The main advantage to using argon for sputtering is that it is chemically inert. This property helps to reduce contamination on samples, as well as prevent oxidation of oxidisable targets such as chromium. This has been demonstrated by Foroughi-Abari et al., where XPS analysis demonstrated that exposure to air lead to formation of chromium(III) oxide within sputtered layers.1 Metal oxides will reduce the conductivity of the sputtered layer, thereby diminishing charge dissipation effects. Therefore, when using a target that is prone to oxidation, using argon as the process gas is essential.  

But what about noble metals? Common ‘noble metals’ used for coating for electron microscopy include gold (Au), gold/palladium (Au/Pd), platinum (Pt), and silver (Ag). Of these metals, Au is the most chemically inert and therefore we observe the least variation between sputtering in-argon vs in-air. Figure 1 shows a comparison of coating of polystyrene microspheres with Au in-argon (left) and in-air (right). Slight contamination effects can be seen within the in-air sputtered image.

Figure 1. Comparison of in-argon Au sputtering (left) and in-air Au sputtering (right) on polystyrene microspheres.

Metals such as platinum, palladium and silver are more reactive than gold and consequently exhibit more pronounced contamination effects. Typically these metals will not be forming metal oxides in-air, but instead weakly binding to oxygen, water or hydrocarbons from the air.  These residual hydrocarbons can then polymerise under the electron beam.2 Figure 2 shows a comparison of sputter coating  of polystyrene microspheres with Pt in-argon (left) and in-air (right). The image produced with in-air platinum sputter coating shows electron-beam induced contamination, likely resulting from contamination introduced during the sputter coating process.

Figure 2. Comparison of in-argon Pt sputtering (left) and in-air Pt sputtering (right) on polystyrene microspheres.

Contamination visibility will also depend on the electron source within the microscope. FEG-SEMs have smaller probe sizes and significantly higher brightness when compared to thermionic tungsten SEMs. This results in higher local current density on the sample and therefore, stronger beam-induced contamination effects.2 Therefore, the effects of using air as the process gas during the sputter coating will be more apparent when imaging using a FEG-SEM. 
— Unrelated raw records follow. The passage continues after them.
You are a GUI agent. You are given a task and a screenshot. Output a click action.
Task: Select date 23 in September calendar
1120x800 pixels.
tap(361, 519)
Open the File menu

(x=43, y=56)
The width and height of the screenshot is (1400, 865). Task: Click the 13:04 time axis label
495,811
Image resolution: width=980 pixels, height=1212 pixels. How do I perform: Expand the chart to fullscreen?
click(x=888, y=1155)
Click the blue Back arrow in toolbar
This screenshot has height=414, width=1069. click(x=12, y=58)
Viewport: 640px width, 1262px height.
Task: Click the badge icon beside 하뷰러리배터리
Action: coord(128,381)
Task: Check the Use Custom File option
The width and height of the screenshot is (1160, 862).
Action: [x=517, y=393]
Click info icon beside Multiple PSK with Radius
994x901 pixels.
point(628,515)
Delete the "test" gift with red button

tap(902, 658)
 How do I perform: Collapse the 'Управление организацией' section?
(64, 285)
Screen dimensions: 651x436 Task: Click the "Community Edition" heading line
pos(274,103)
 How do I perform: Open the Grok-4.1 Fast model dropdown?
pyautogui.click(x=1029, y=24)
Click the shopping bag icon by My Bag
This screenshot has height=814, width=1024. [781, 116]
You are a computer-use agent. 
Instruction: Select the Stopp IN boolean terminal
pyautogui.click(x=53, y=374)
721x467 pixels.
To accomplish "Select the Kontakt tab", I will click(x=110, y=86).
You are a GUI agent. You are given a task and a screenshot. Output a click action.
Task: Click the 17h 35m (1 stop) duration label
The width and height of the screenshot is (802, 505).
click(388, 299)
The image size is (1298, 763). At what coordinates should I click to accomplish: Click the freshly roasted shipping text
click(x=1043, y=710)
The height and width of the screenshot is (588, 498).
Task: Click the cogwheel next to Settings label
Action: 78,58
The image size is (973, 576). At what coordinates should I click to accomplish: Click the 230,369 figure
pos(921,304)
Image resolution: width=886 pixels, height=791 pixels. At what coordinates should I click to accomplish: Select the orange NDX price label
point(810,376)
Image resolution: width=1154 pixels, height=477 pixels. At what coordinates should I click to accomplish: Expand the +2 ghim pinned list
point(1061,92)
Argon isn’t only used because of its chemically inert nature, argon also increases the rate of sputtering compared to in-air. This is due to argon having a relatively high atomic weight, and therefore ion bombardment of the target is more effective. Figure 3 shows a comparison of in-air and in-argon sputter rate in a TurboQ S for Pt.

Figure 3. Comparison of sputter rate of Pt in TurboQ ES when using air as the process gas (pink) and argon as the process gas (purple).

In response to the question, “Does it matter?”, the answer is yes. The use of argon reduces sample contamination, prevents formation of metal oxides, and increases control and rate of sputter coating. However, in-air sputter coating can be acceptable when coating with Au and analysing samples at low-medium magnifications (<50 Kx) using a tungsten SEM.

References

1. Foroughi-Abari, A., Xu, C., & Cadien, K.C. (2012). The effect of argon pressure, residual oxygen and exposure to air on the electrical and microstructural properties of sputtered chromium thin films. Thin Solid Films, 520, 1762-1767.
2. Goldstein, J. I., Newbury, D. E., Michael, J. R., Ritchie, N. W., Scott, J. H. J., & Joy, D. C. (2017). Scanning electron microscopy and X-ray microanalysis. springer.